Assignment >> Down to the last line, write out the entries below exactly and omit all pictures.

*** Provided entries Section Begins ***

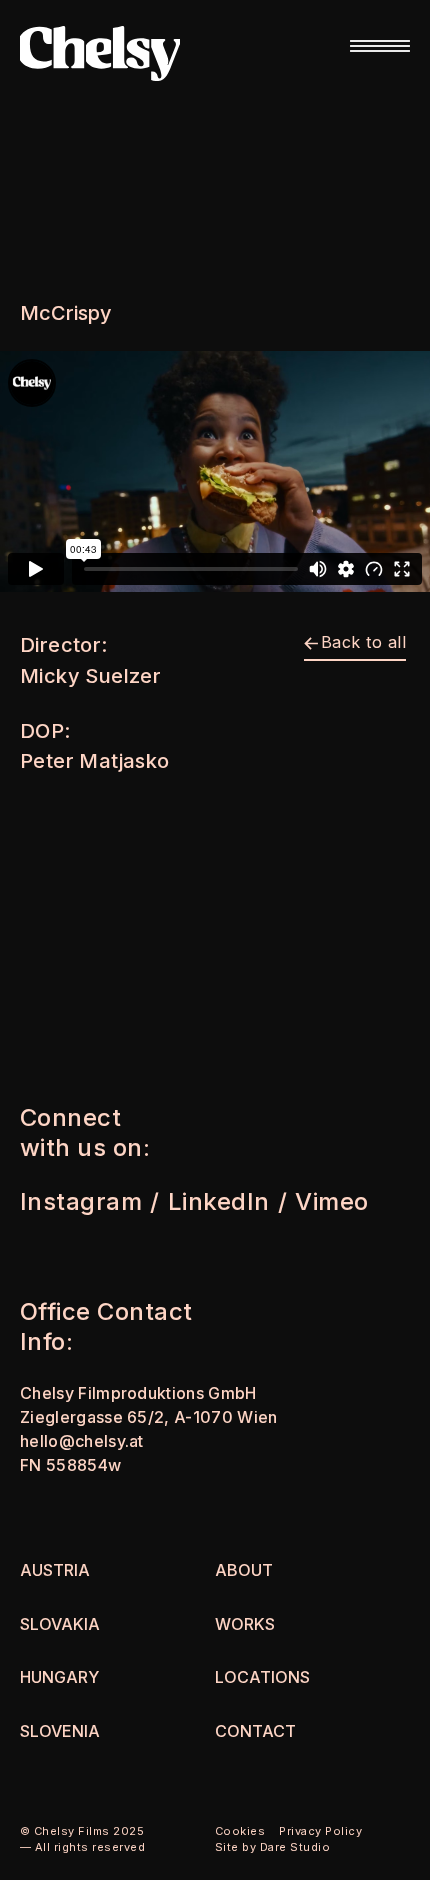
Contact (255, 1731)
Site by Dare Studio (272, 1847)
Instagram (81, 1201)
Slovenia (60, 1731)
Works (245, 1624)
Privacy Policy (320, 1831)
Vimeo (331, 1201)
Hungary (59, 1677)
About (244, 1570)
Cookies (240, 1831)
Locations (262, 1677)
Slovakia (60, 1624)
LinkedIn (219, 1201)
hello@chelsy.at (82, 1441)
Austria (55, 1570)
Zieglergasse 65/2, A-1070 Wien (149, 1417)
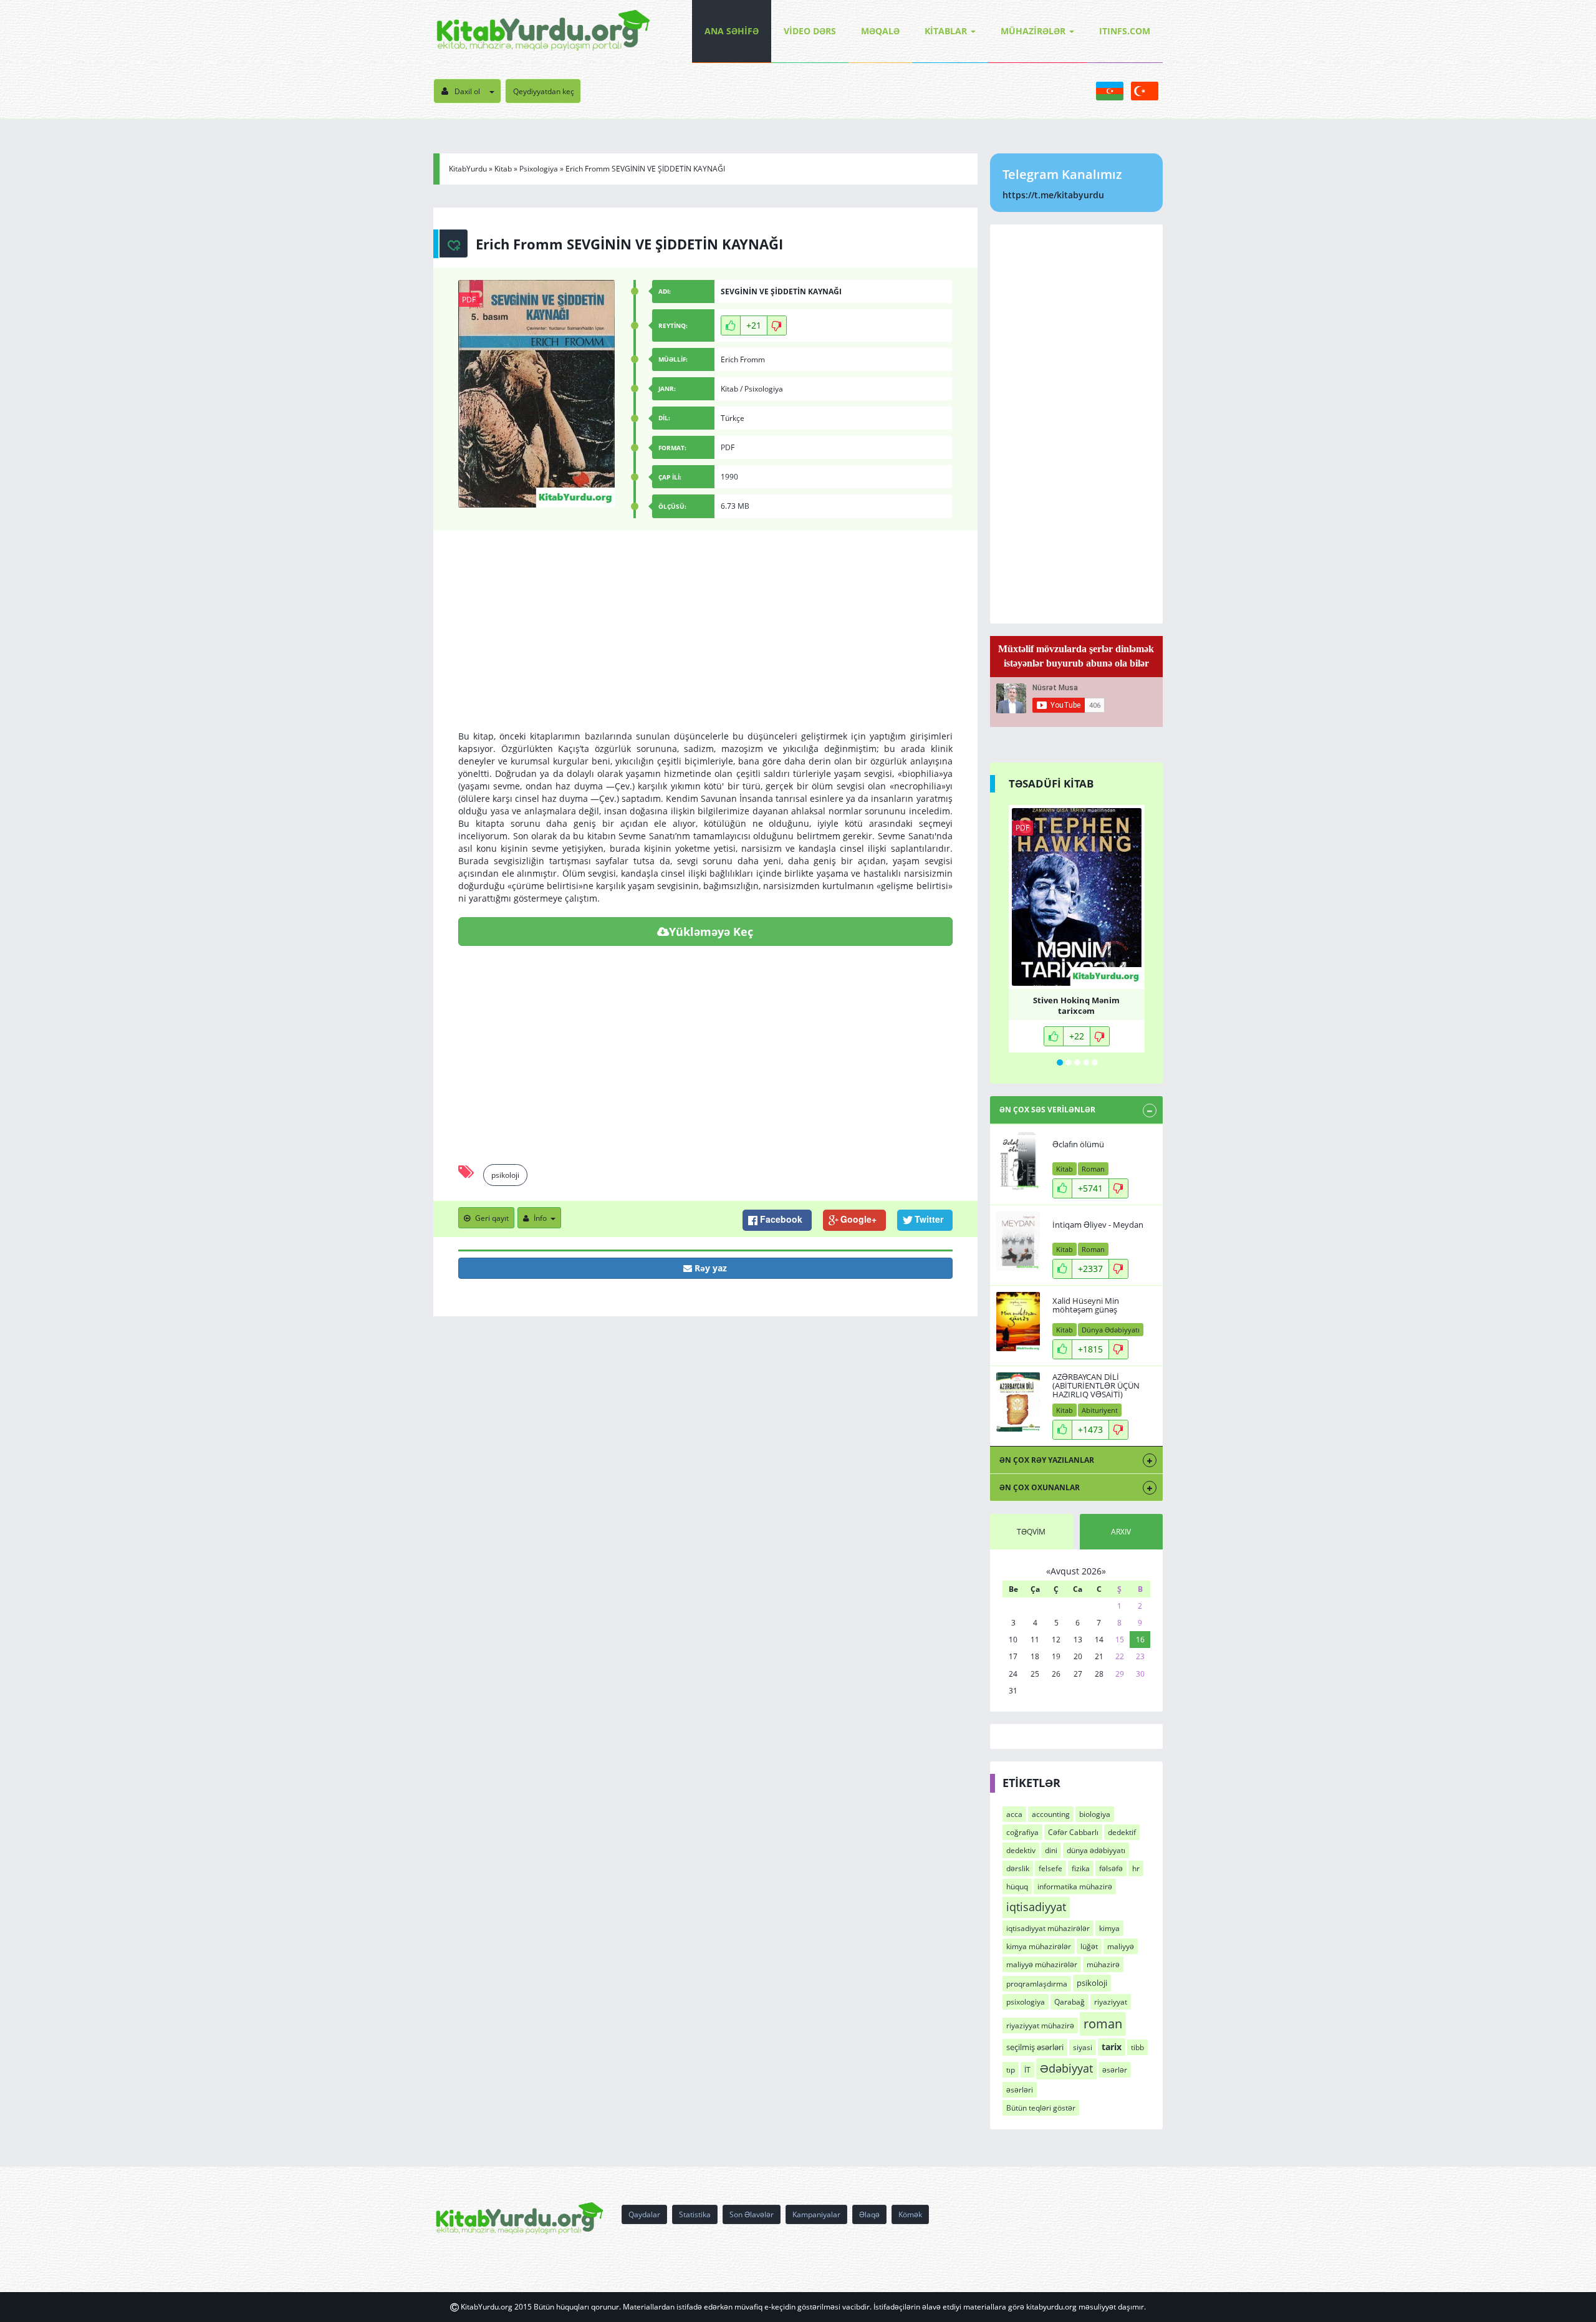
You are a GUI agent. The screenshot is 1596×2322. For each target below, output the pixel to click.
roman (1103, 2023)
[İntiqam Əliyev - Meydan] (1018, 1241)
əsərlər (1114, 2069)
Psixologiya (538, 168)
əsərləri (1019, 2089)
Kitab (503, 168)
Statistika (695, 2214)
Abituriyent (1100, 1410)
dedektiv (1021, 1850)
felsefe (1050, 1868)
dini (1051, 1850)
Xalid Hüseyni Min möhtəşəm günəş (1085, 1305)
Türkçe (732, 418)
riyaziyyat (1110, 2002)
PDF (469, 299)
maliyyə (1120, 1946)
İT (1027, 2069)
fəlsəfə (1111, 1868)
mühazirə (1103, 1964)
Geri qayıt (492, 1218)
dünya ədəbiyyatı (1096, 1850)
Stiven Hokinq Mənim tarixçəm (1076, 1004)
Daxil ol (467, 91)
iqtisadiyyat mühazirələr (1048, 1928)
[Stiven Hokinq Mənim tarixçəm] (1077, 897)
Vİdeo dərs (810, 31)
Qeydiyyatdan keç (543, 91)
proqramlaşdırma (1036, 1983)
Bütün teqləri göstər (1040, 2108)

*** Provided entries Section Ends ***

Output >>
Contact (255, 1731)
Site by Dare Studio (272, 1847)
Instagram (81, 1201)
Slovenia (60, 1731)
Works (245, 1624)
Privacy Policy (320, 1831)
Vimeo (331, 1201)
Hungary (59, 1677)
About (244, 1570)
Cookies (240, 1831)
Locations (262, 1677)
Slovakia (60, 1624)
LinkedIn (219, 1201)
hello@chelsy.at (82, 1441)
Austria (55, 1570)
Zieglergasse 65/2, A-1070 Wien (149, 1417)
You are a GUI agent. The screenshot is 1596×2322. For each target below, output the pixel to click.
roman (1103, 2023)
[İntiqam Əliyev - Meydan] (1018, 1241)
əsərlər (1114, 2069)
Psixologiya (538, 168)
əsərləri (1019, 2089)
Kitab (503, 168)
Statistika (695, 2214)
Abituriyent (1100, 1410)
dedektiv (1021, 1850)
felsefe (1050, 1868)
dini (1051, 1850)
Xalid Hüseyni Min möhtəşəm günəş (1085, 1305)
Türkçe (732, 418)
riyaziyyat (1110, 2002)
PDF (469, 299)
maliyyə (1120, 1946)
İT (1027, 2069)
fəlsəfə (1111, 1868)
mühazirə (1103, 1964)
Geri qayıt (492, 1218)
dünya ədəbiyyatı (1096, 1850)
Stiven Hokinq Mənim tarixçəm (1076, 1004)
Daxil ol (467, 91)
iqtisadiyyat mühazirələr (1048, 1928)
[Stiven Hokinq Mənim tarixçəm] (1077, 897)
Vİdeo dərs (810, 31)
Qeydiyyatdan keç (543, 91)
proqramlaşdırma (1036, 1983)
Bütün teqləri göstər (1040, 2108)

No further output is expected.